Mohammad al Mousawi, una persona intervistata da Associated Press che abita nella parte sud di Beirut, dove Hezbollah ha una forte presenza, ha raccontato: «Ho visto cose terrificanti quel giorno. All’improvviso c’erano scooter che sfrecciavano portando via uomini con la faccia insanguinata, uomini senza dita, alcuni con gli intestini che uscivano. Poi sono cominciate ad arrivare le ambulanze».
Muhammed Kanj, 11 anni, era uno dei bambini uccisi dalle esplosioni: stava giocando a casa di un amico quando il cercapersone che il padre dell’amico aveva lasciato nella stanza è esploso. Muhammed Kanj è morto, l’amico è stato ferito.
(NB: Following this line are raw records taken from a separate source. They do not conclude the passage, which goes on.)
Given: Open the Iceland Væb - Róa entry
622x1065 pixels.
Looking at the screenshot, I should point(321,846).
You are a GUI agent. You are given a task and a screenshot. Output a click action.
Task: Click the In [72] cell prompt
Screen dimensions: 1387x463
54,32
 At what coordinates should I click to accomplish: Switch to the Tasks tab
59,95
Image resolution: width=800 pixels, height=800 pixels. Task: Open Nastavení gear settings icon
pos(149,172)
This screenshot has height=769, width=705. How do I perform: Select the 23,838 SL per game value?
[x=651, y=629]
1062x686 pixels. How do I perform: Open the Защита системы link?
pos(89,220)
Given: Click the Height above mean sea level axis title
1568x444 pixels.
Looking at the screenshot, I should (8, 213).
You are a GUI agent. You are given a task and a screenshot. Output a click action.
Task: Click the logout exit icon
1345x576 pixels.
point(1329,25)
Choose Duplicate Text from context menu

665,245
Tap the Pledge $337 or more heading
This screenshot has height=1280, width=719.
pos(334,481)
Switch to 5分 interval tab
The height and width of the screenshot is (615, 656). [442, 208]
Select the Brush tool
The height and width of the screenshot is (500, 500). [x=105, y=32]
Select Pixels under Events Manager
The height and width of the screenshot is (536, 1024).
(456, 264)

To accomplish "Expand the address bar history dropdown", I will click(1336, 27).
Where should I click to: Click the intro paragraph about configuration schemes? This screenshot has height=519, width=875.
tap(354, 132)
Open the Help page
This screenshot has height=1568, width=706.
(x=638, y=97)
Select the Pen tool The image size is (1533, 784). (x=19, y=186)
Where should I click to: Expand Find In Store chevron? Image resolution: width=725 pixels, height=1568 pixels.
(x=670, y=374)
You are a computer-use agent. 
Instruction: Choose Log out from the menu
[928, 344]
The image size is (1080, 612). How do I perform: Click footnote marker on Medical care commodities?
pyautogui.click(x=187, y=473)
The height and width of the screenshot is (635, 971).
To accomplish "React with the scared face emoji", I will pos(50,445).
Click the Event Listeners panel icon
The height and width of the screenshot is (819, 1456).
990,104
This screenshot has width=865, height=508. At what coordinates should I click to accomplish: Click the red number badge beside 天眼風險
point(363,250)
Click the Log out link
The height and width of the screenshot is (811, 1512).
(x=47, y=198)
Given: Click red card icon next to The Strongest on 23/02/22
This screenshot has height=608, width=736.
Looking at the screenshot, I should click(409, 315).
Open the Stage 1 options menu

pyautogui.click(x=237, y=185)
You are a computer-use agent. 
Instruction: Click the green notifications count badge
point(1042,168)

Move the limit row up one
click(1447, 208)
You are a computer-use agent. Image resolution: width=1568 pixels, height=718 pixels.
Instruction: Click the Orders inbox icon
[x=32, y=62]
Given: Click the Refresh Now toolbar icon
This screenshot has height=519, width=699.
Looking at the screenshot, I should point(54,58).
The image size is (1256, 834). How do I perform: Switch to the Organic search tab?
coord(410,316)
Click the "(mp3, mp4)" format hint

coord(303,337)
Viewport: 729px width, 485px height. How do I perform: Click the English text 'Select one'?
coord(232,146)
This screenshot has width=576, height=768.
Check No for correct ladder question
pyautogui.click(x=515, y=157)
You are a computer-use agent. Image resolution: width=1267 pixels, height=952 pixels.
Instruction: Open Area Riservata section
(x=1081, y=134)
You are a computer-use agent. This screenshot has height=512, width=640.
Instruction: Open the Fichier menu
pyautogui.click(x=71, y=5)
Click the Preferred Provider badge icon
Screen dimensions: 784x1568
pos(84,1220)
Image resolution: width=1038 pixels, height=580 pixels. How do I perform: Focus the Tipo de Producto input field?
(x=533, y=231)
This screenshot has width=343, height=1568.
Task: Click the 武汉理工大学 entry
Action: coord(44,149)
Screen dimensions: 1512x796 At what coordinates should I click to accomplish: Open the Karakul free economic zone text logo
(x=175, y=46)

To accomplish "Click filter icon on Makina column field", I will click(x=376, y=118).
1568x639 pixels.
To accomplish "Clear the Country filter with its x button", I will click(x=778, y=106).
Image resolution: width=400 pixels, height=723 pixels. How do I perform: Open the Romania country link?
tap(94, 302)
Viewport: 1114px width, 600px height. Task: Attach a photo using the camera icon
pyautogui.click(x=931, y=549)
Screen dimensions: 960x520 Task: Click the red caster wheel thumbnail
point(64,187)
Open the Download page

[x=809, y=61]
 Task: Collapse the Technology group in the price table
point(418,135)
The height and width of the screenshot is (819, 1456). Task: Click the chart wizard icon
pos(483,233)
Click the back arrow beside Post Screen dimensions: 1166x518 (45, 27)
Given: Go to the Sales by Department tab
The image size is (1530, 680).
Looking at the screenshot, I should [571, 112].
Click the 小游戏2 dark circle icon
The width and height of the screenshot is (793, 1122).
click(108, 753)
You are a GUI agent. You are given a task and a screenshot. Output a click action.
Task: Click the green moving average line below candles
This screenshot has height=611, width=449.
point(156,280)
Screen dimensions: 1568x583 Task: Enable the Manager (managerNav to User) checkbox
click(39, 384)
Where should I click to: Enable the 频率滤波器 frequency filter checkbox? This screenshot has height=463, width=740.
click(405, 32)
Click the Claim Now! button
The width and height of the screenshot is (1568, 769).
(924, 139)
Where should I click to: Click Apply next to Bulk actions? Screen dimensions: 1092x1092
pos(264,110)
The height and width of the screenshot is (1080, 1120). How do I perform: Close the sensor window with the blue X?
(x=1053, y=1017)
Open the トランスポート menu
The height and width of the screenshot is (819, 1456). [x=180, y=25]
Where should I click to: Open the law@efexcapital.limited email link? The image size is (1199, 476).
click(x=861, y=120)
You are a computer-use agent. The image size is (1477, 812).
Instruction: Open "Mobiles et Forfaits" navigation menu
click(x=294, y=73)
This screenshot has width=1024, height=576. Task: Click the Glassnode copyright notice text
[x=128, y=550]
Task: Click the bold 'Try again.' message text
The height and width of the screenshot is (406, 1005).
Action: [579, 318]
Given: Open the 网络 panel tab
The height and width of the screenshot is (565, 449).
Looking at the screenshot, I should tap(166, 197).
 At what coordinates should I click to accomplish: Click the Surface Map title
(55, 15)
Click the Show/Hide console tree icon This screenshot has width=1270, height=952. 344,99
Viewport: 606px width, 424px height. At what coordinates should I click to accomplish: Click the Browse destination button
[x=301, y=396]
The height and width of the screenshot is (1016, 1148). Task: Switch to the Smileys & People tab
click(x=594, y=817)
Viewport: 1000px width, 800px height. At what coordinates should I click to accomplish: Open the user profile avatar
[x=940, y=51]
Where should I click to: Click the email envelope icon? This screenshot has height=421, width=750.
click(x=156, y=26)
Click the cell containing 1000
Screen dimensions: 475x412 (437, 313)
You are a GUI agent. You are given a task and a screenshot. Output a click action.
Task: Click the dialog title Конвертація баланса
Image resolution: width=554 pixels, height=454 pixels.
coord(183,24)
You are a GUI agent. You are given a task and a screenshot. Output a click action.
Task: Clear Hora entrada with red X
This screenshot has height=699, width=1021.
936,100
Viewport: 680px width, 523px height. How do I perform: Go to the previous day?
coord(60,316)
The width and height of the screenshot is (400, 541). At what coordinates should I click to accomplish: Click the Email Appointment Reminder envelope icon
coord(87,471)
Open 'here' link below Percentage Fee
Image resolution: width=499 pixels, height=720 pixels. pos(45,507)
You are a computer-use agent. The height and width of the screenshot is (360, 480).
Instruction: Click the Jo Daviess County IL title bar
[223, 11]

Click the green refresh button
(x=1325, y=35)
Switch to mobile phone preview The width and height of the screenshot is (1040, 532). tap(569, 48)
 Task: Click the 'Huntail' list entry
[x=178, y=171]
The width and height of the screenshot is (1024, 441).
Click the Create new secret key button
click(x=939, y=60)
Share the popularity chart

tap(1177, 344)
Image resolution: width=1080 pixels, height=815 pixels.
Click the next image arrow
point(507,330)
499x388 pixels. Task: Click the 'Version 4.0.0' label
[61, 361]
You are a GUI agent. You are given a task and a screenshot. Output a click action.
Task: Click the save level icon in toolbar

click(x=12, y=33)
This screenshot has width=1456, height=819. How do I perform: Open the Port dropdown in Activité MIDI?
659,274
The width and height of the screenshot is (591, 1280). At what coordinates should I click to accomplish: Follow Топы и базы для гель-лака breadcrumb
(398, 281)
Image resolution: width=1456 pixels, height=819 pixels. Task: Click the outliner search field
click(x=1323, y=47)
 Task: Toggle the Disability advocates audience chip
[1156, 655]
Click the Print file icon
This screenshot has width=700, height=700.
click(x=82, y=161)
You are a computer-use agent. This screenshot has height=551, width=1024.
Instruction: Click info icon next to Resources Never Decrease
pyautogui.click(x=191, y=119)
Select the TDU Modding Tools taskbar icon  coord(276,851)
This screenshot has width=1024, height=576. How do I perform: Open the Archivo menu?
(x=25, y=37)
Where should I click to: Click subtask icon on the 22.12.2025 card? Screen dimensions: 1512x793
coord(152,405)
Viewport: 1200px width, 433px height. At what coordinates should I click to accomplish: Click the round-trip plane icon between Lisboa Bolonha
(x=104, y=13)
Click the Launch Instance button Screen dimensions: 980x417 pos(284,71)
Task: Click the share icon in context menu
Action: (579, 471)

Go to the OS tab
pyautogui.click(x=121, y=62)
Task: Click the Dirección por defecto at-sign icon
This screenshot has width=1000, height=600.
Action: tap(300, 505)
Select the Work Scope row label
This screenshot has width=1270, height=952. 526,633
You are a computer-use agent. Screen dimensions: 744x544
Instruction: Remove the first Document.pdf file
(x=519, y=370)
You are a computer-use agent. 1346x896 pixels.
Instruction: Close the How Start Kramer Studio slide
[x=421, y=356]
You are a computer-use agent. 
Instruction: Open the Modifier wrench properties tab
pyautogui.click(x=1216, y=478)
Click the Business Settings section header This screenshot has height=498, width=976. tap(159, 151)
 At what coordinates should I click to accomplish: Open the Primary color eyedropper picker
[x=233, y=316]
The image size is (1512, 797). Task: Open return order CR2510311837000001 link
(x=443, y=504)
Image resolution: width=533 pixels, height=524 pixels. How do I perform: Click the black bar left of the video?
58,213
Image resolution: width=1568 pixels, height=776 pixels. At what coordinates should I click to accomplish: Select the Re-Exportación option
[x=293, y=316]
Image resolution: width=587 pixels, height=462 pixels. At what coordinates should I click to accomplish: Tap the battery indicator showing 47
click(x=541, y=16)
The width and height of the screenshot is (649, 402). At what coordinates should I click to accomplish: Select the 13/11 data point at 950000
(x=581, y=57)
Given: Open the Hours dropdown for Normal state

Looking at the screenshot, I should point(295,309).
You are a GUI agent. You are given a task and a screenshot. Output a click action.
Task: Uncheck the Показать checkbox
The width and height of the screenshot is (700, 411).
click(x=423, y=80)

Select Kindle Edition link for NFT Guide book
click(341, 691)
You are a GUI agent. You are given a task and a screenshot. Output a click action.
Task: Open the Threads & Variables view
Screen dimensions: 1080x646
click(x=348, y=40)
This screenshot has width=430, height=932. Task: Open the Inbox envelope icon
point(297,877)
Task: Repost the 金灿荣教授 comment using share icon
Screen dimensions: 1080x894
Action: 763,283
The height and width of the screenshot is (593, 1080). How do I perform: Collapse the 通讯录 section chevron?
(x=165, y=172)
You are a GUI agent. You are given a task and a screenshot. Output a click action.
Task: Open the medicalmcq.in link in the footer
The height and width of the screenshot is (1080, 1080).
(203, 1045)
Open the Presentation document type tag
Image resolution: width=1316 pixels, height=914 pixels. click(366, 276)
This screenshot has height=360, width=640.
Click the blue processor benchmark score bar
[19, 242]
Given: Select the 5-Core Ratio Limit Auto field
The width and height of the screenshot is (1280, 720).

Oltre ad aver generato terrore nell’immediato, le esplosioni hanno provocato una sensazione di vulnerabilità che rimarrà a lungo nella popolazione libanese, e che in questi giorni sta tenendo il paese bloccato. Molte persone temono che oltre ai cercapersone e ai walkie-talkie ora possano esplodere altri apparecchi elettronici o connessi, e questo sta creando una sensazione generalizzata di sfiducia e paura.
I genitori stanno tenendo i figli a casa dalle scuole e dalle università, per paura di altre esplosioni. Varie organizzazioni libanesi hanno raccomandato ai loro appartenenti di rimuovere le batterie da tutti i loro sistemi di comunicazione. Dopo che mercoledì alcuni walkie-talkie erano esplosi durante i funerali, le attività pubbliche di questo tipo sono state interrotte. L’autorità che si occupa dell’aviazione civile ha vietato i cercapersone e i walkie-talkie sugli aeroplani. Alcune persone hanno detto che lasciano il proprio smartphone in una stanza della casa diversa da quella in cui dormono. Una donna ha raccontato di aver disconnesso perfino la radiolina con cui controlla il proprio bambino neonato quando dorme.
La zia di Muhammed Kanj, il bambino di 11 anni ucciso, mercoledì era al funerale del nipote quando ha detto al Washington Post, indicando gli smartphone di molte delle persone presenti: «Non sappiamo cosa esploderà dopo». Poco dopo, in mezzo alla folla, è esploso un walkie-talkie.